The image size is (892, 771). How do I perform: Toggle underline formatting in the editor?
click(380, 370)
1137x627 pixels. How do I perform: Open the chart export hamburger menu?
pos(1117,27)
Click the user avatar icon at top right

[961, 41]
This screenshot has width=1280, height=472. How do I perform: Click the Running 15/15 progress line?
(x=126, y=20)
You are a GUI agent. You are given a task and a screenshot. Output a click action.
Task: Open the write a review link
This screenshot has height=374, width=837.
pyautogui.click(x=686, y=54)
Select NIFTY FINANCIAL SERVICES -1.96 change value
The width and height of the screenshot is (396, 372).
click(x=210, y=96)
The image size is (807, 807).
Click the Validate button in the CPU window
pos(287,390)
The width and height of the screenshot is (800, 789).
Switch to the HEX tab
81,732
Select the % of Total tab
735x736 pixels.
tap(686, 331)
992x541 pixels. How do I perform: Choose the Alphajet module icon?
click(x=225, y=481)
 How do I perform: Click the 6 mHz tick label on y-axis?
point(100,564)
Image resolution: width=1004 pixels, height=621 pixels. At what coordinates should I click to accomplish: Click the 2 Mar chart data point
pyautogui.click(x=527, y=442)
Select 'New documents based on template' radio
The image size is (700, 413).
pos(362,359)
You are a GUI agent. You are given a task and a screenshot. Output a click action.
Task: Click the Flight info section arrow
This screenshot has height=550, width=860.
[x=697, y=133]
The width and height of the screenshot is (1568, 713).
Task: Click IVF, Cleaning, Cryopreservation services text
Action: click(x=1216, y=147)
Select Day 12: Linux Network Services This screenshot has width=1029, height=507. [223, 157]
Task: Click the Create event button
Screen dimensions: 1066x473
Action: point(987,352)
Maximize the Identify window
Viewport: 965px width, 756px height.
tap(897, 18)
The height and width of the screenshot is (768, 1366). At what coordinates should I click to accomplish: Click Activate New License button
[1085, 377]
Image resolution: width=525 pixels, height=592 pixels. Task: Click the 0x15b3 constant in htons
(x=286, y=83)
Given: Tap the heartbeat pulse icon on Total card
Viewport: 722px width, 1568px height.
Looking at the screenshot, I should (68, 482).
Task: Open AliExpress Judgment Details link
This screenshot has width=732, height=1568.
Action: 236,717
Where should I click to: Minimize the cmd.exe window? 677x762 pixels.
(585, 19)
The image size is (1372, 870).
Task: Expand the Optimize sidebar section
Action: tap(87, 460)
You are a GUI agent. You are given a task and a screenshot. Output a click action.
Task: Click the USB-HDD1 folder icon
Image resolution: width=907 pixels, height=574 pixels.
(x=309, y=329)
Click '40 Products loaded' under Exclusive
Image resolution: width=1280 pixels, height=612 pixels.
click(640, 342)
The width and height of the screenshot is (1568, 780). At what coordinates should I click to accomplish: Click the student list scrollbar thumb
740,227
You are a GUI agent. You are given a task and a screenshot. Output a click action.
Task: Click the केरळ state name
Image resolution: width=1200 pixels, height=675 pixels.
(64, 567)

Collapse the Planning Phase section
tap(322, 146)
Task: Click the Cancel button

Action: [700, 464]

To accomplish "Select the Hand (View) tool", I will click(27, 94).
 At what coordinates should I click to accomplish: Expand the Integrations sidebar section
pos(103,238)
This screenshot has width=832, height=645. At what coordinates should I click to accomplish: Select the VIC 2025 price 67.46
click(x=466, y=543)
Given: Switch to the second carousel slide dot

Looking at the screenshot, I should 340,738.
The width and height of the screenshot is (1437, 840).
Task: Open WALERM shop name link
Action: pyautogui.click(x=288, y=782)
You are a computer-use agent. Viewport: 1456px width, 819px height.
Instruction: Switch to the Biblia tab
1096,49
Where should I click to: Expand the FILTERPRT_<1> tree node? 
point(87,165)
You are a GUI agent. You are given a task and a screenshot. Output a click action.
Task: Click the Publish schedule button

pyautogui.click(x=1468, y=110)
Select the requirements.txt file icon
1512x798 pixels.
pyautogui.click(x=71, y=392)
==================================================
* [WORK REQUIRED]: Exactly reproduce the lines that run from the line with "You are a computer-use" through the last line of the records, inclusive.

* [PROBLEM SOLUTION]:
You are a computer-use agent. Viewport: 1456px width, 819px height.
Instruction: Switch to the Biblia tab
1096,49
Where should I click to: Expand the FILTERPRT_<1> tree node? 
point(87,165)
You are a GUI agent. You are given a task and a screenshot. Output a click action.
Task: Click the Publish schedule button

pyautogui.click(x=1468, y=110)
Select the requirements.txt file icon
1512x798 pixels.
pyautogui.click(x=71, y=392)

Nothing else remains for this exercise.